Comment percevez-vous le contexte géopolitique en ce début d’année ?

Le monde est marqué par une guerre de 2 empires, les Etats-Unis et la Chine, sur fond de montée du populisme et de protectionnisme. Les États-Unis ne supportent pas l’avènement de la puissance chinoise et corrélativement, la Chine doit continuer à commercer pour tenir ses équilibres financiers. Au-delà d’une guerre commerciale, ces deux puissances se livrent à un affrontement structurel, ponctué d’armistices. Cependant, personne ne peut anticiper la position que le président Donald Trump adoptera lors des négociations à venir. Par ailleurs, la montée du populisme est globale, et particulièrement marquée en Europe du sud. Le continent connaît une tendance centrifuge, due notamment au Brexit. Les Etats du Nord reprochent à ceux du Sud un comportement de « cigale ». Enfin, pour des raisons historiques, les pays de l’Est refusent l’immigration.

Les tensions monétaires sont-elles amenées à perdurer ?

Les Banques Centrales commencent à retirer de l’argent de la table. La FED a dès à présent mis en œuvre cette politique mais pourrait s’avérer plus prudente si l’économie américaine ralentit. La BCE sera sûrement attentiste. Le dollar, avec la prise en compte de plusieurs facteurs, devrait normalement évoluer entre 1,10 et 1,20 en 2019.

"La Chine est surendettée avant d’être riche"

Quelles sont vos prévisions quant à la croissance de l’économie mondiale ?

Notre premier pilier, l’indicateur d’accélération et de décélération de la croissance montre que l’économie mondiale a considérablement freiné l’année dernière. La croissance de l’économie américaine se porte encore convenablement, malgré un léger coup de frein qui la ramènera autour de 2 % en 2019. La négociation commerciale sino-américaine sera déterminante pour l’économie en 2019.

Qu’en est-il du marché chinois ?

Considérons tout d’abord la situation géopolitique de la Chine. Elle estime son accès au Pacifique insuffisant. La présence militaire américaine dans les pays de la Zone (Japon, Corée du Sud, Taiwan et Vietnam) donne l’impression aux chinois d’être encerclés. A l’Est, cela les incite à occuper toutes les chaines d’îles limitrophes et à l’Ouest à rétablir et étendre la Route de la Soie.  La population de la Chine est comparable à celle de l’Europe et d’Afrique réunie. L’Ouest est pauvre alors que la Côte Est jouit d’un niveau de vie similaire à celui d’un pays occidental.

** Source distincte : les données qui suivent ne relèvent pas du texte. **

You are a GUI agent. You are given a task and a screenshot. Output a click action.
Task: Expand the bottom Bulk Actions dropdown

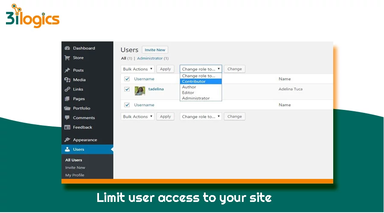point(137,116)
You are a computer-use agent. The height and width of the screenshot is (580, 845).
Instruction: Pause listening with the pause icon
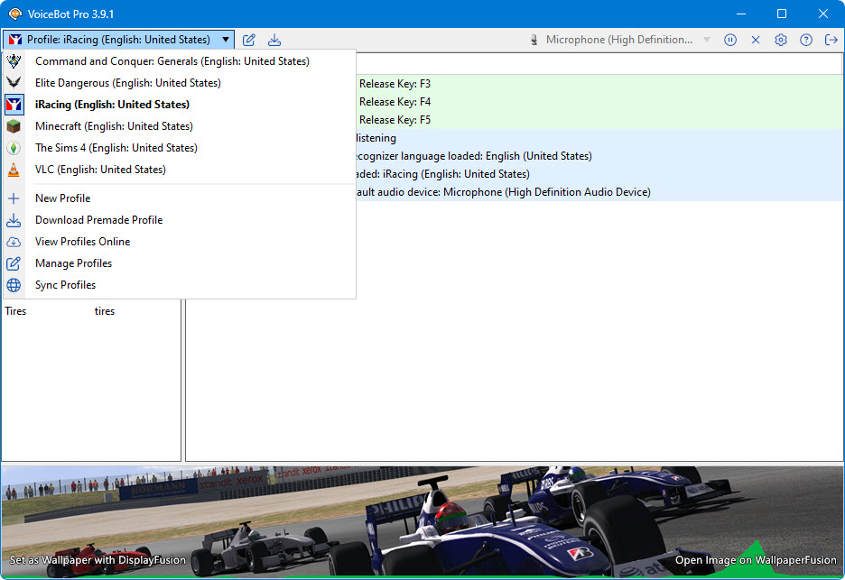(730, 40)
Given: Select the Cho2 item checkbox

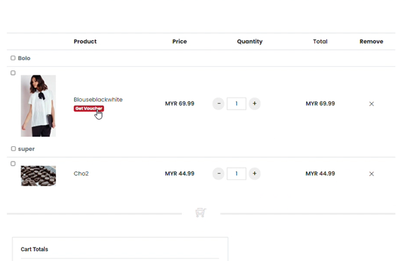Looking at the screenshot, I should coord(13,164).
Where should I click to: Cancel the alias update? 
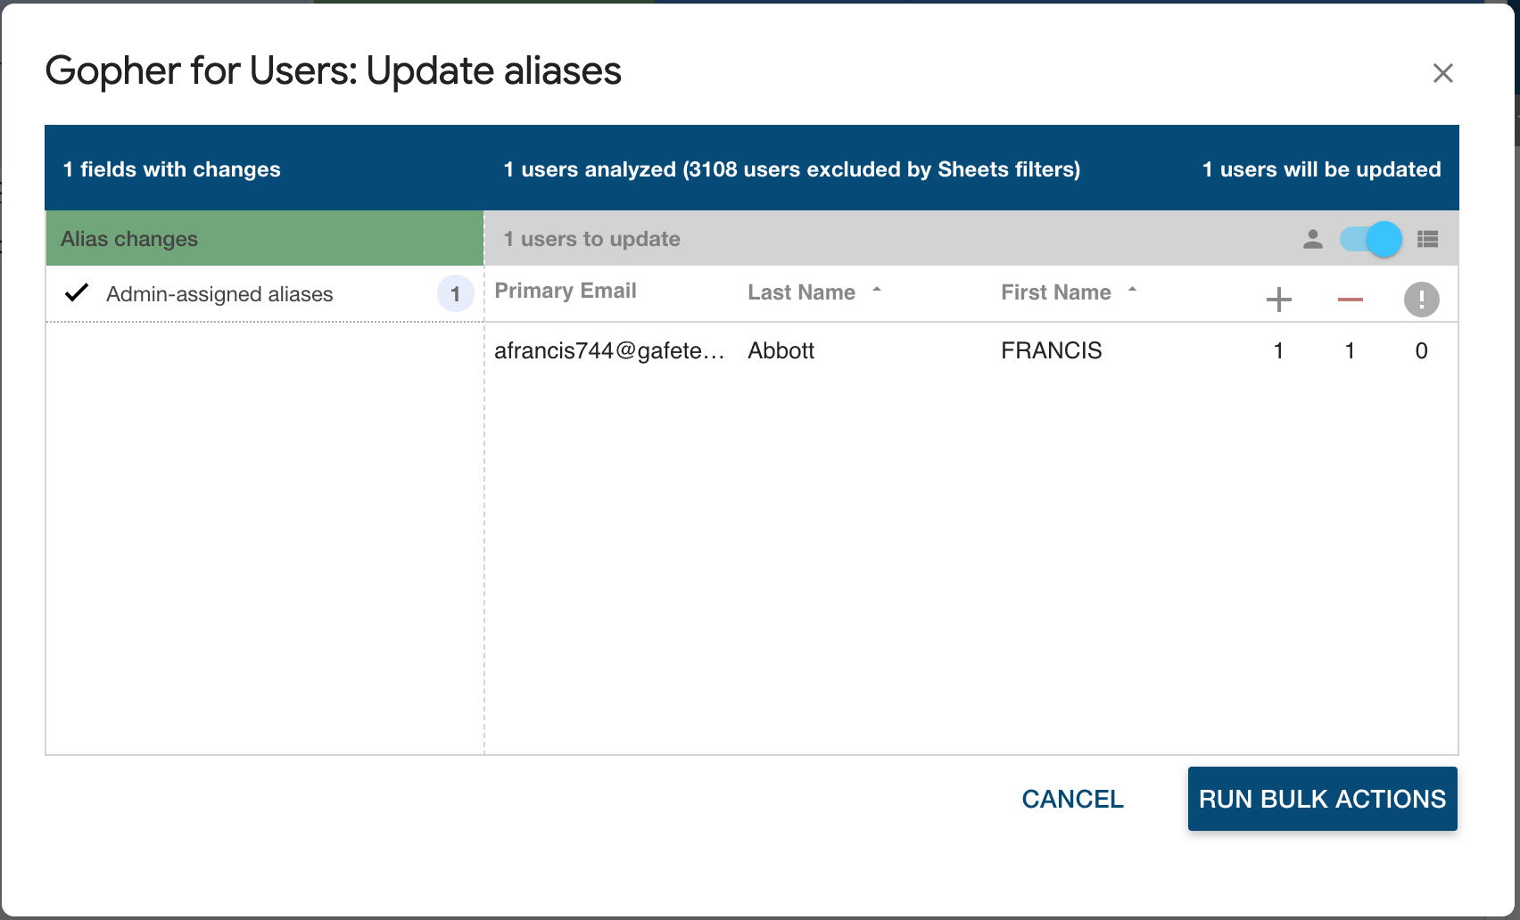click(x=1072, y=799)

La Chine a plusieurs problèmes : démographiquement, elle connaît une phase de vieillissement et technologiquement, elle se heurte aux Etats-Unis qui l’accuse de piratage. Elle a connu un « boom » immobilier. Ce secteur représente maintenant 74% du patrimoine des chinois. L’évolution des prix des dernières années montre l’émergence d’une bulle immobilière. De façon générale, la Chine est surendettée avant d’être riche, la dette a progressé deux fois plus vite que la croissance économique en 10 ans. Ses réserves de dollars sont très importantes mais les liquidités ne sont pas toujours dans les bons circuits. La balance des paiements risque de devenir déficitaire et le yuan, même s’il s’est repris ces dernières semaines, peut être fragilisé.

En conclusion, la Chine a besoin de relancer son économie mais ses marges de manœuvre sont limitées au-delà d’une légère baisse des taux d’intérêt et des impôts. A plus long terme, les efforts consacrés à l’éducation, aux énergies renouvelables, à la lutte contre la pollution et à l’intelligence artificielle préparent l’avenir.